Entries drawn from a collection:
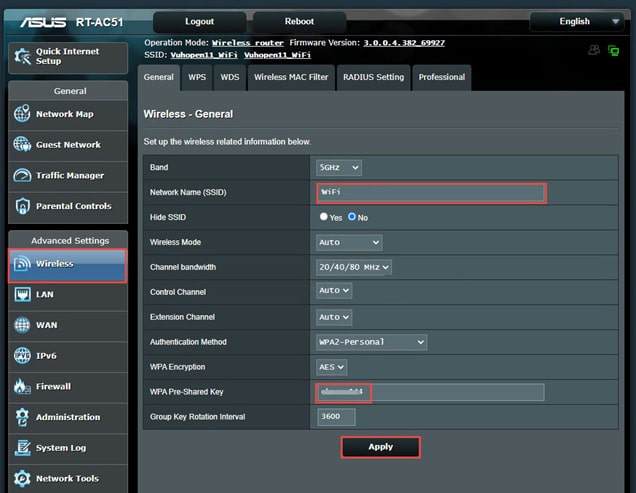Click the Apply button
This screenshot has height=493, width=636.
380,447
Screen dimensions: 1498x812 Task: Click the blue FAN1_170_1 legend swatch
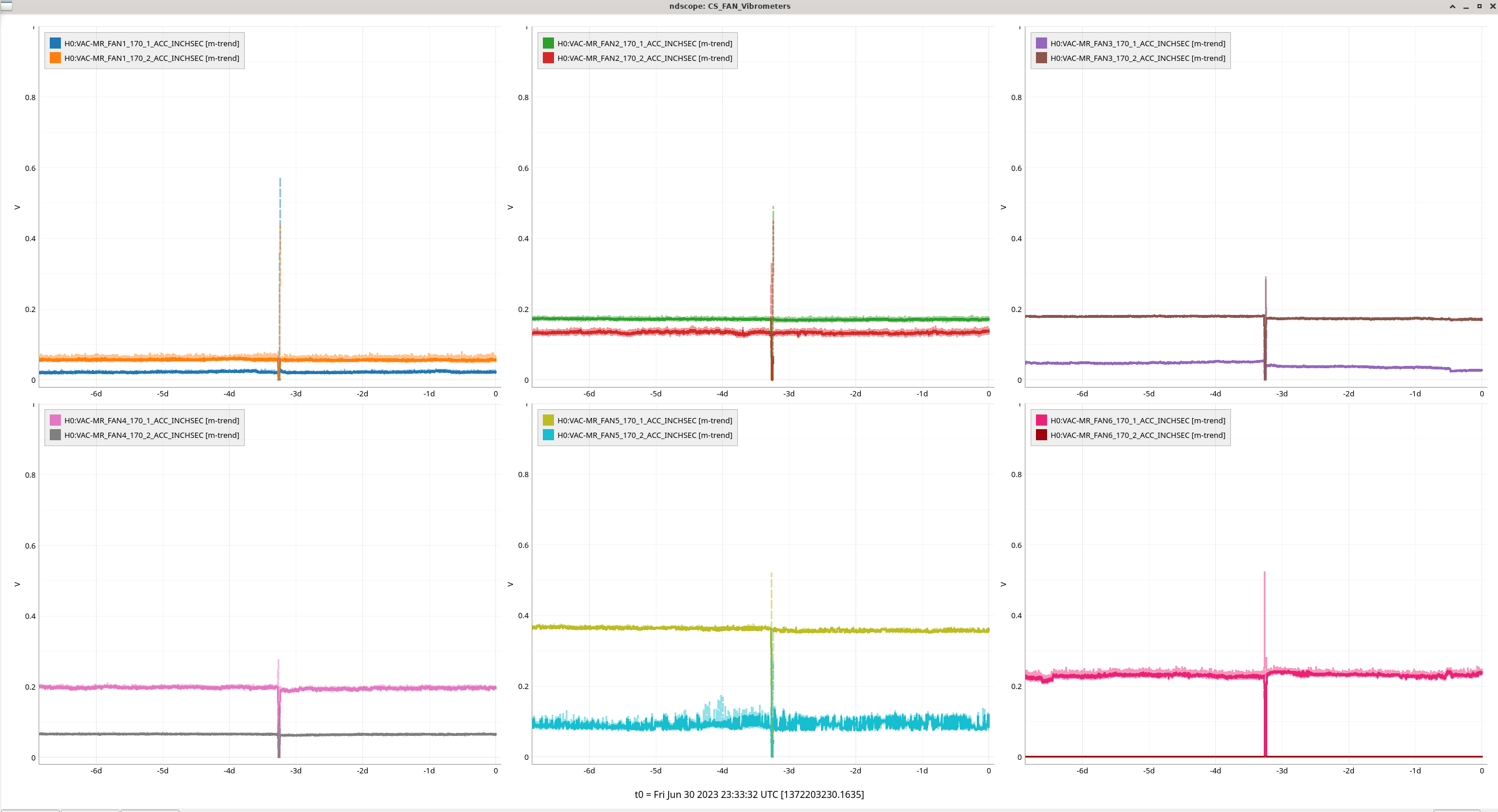click(55, 43)
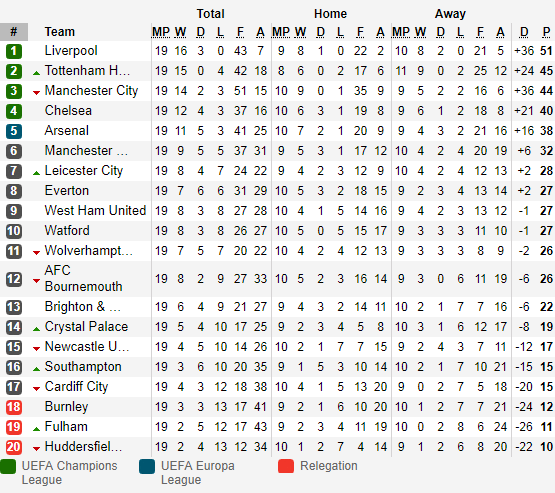Click the green UEFA Champions League legend swatch

pyautogui.click(x=8, y=466)
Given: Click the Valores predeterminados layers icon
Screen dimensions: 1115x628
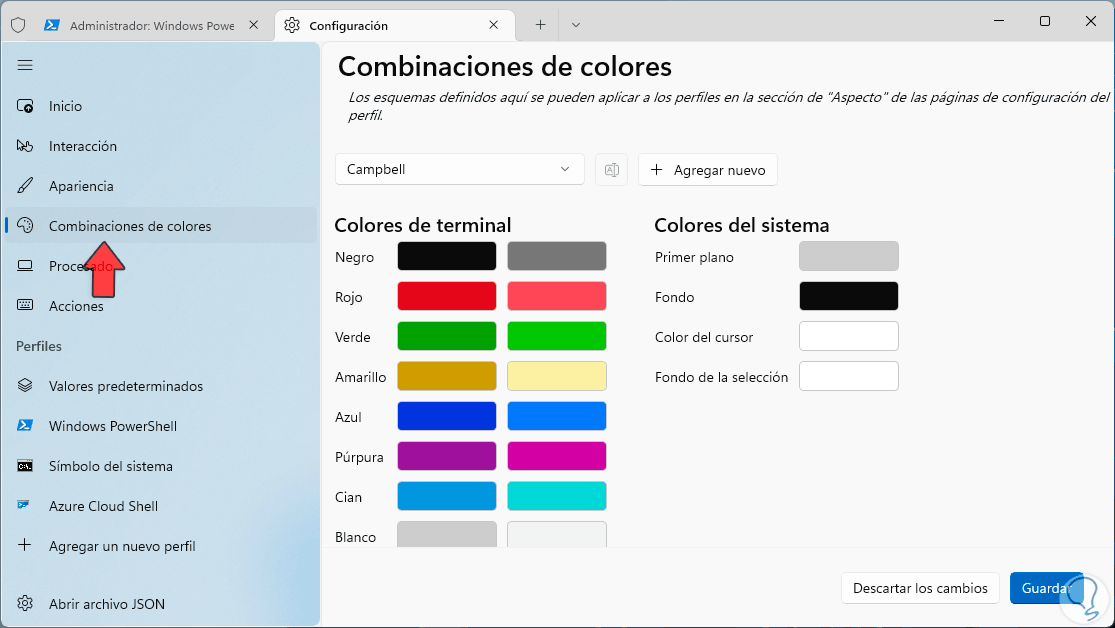Looking at the screenshot, I should 26,386.
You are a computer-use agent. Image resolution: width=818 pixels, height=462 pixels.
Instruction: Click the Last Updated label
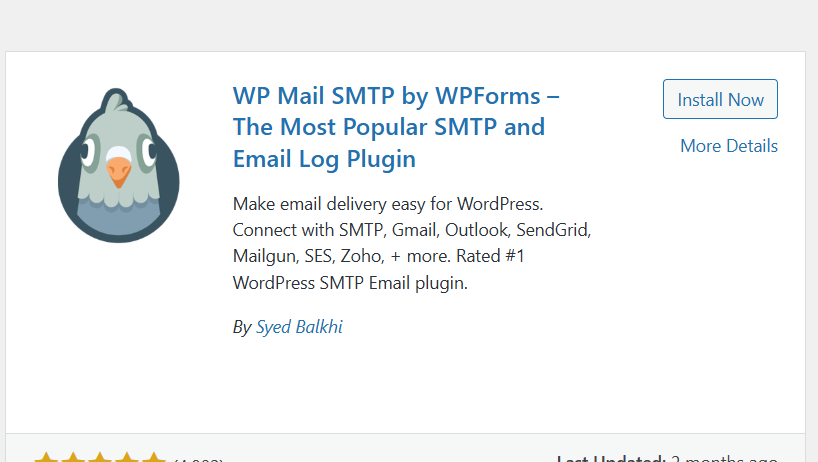(x=611, y=459)
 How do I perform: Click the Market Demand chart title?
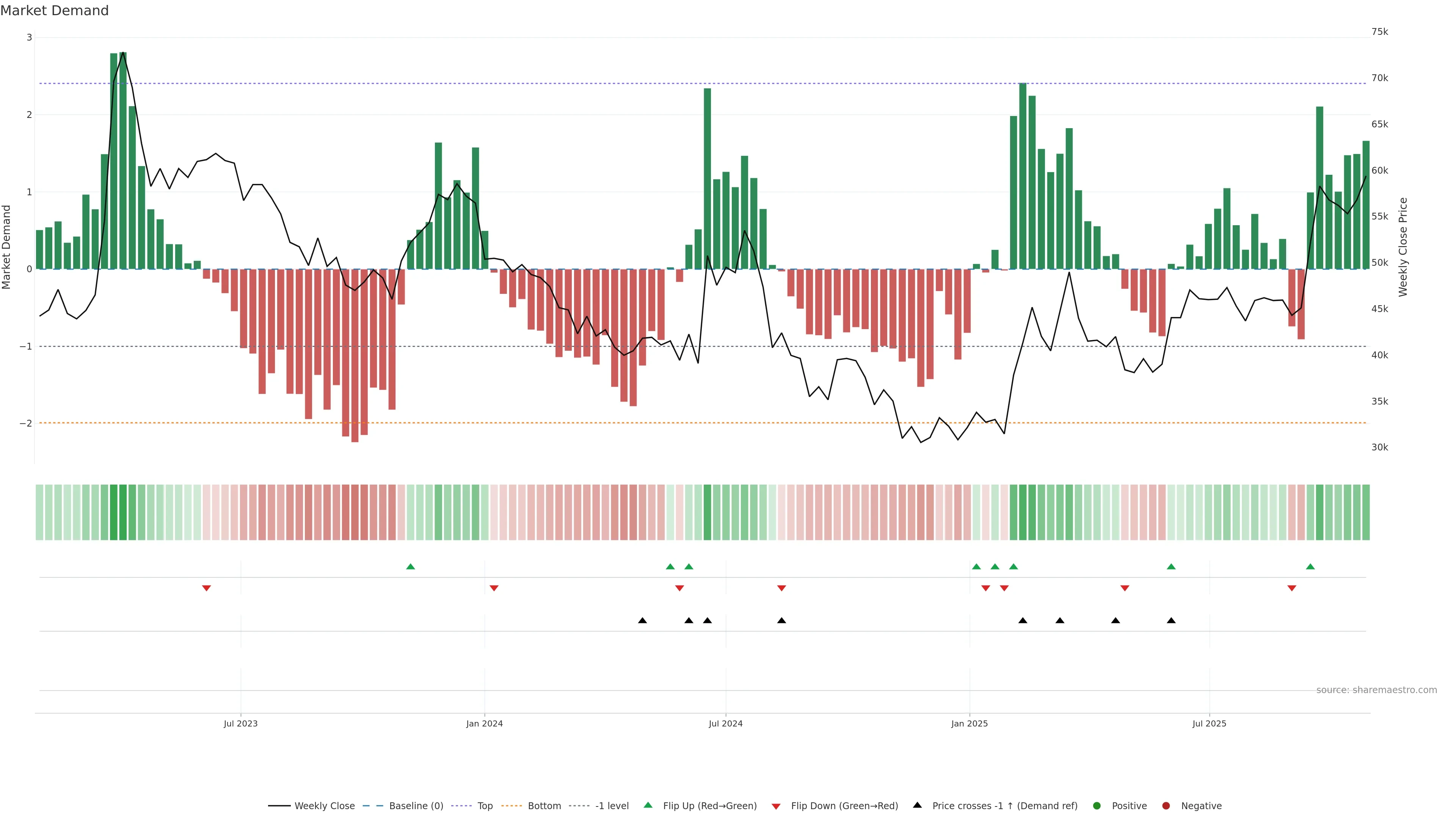54,11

*What is asked*. Rewrite these rows with every "Screen dimensions" renamed to "Display size", changing nothing else. Leave the pictures out.

*Reply*.
Click the Apply button
This screenshot has height=493, width=636.
380,447
Display size: 1498x812 Task: Click the blue FAN1_170_1 legend swatch
click(55, 43)
Click the green UEFA Champions League legend swatch

pyautogui.click(x=8, y=466)
Given: Click the Valores predeterminados layers icon
Display size: 1115x628
Looking at the screenshot, I should 26,386.
You are a computer-use agent. Image resolution: width=818 pixels, height=462 pixels.
Instruction: Click the Last Updated label
(x=611, y=459)
 How do I perform: Click the Market Demand chart title?
54,11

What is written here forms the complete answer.